I want to aggregate data from last minute from telegraf with kapacitor before putting them into influxdb and I also have this need for calculating few percentiles. And so I wrote a simple tick for test
var firstPerc = stream
|from()
.measurement('my_tmp_measurement_from_telegraf')
var secondPerc = stream
|from()
.measurement('my_tmp_measurement_from_telegraf')
firstPerc
|join(secondPerc)
.as('fp', 'sp')
|percentile('fp.myAggVal', 50.0)
|eval(lambda: "percentile")
.as('50p')
|percentile('sp.myAggVal', 90.0)
|eval(lambda: "percentile")
.as('90p')
|window()
.period(60s)
.every(60s)
.align()
|influxDBOut()
.database('myDBInInflux')
.retentionPolicy('autogen')
In my database, I have only values for 50th percentile, and I am not suprised with that since I use "percentile" in my eval but still, I cannot find in Kapacitor documentation any clue about how to get result I need.
Here you have "visual" result I crave for:
time 50p 90p someOtherP's otherDataICanPropablyHandle
Halp!
You are using the same measurement stream (and the same data in it) twice, so data are popped.
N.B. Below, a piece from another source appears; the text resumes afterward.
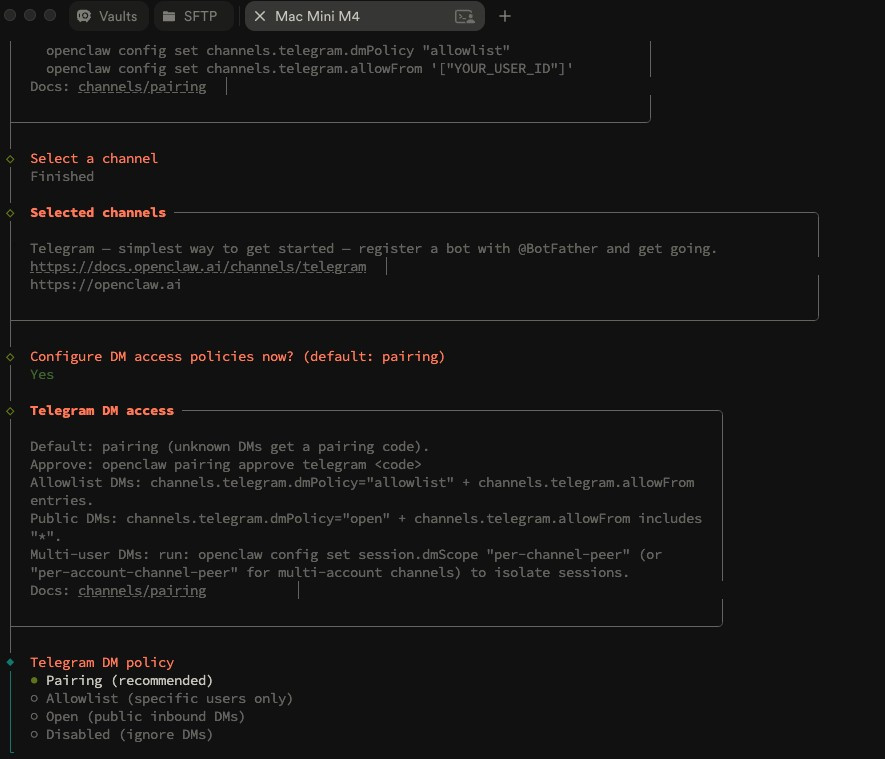Switch to the SFTP tab
The image size is (885, 759).
[198, 16]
First you should save the measurement stream:
var myStream = stream
|from()
.measurement('my_tmp_measurement_from_telegraf')
Next define streams using saved measurement. You should define here proper grouping, evaluations, etc.:
var firstPerc = myStream
|percentile('myAggVal', 50.0)
|eval(lambda: "percentile")
.as('percentile')
|window()
.period(60s)
.every(60s)
.align()
var secondPerc = myStream
|percentile('myAggVal', 90.0)
|eval(lambda: "percentile")
.as('percentile')
|window()
.period(60s)
.every(60s)
.align()
Finaly, it's time to define join stream:
var joinedStreams = firstPerc
|join(secondPerc)
.as('50', '90')
.tolerance(1s)
.streamName('measurementName')
|influxDBOut()
.database('myDBInInflux')
.retentionPolicy('autogen')
.create()
The output:
time 50.percentile 90.percentile
I strongly suggest using .tolerance(), which will group measurements within the same tolerance period.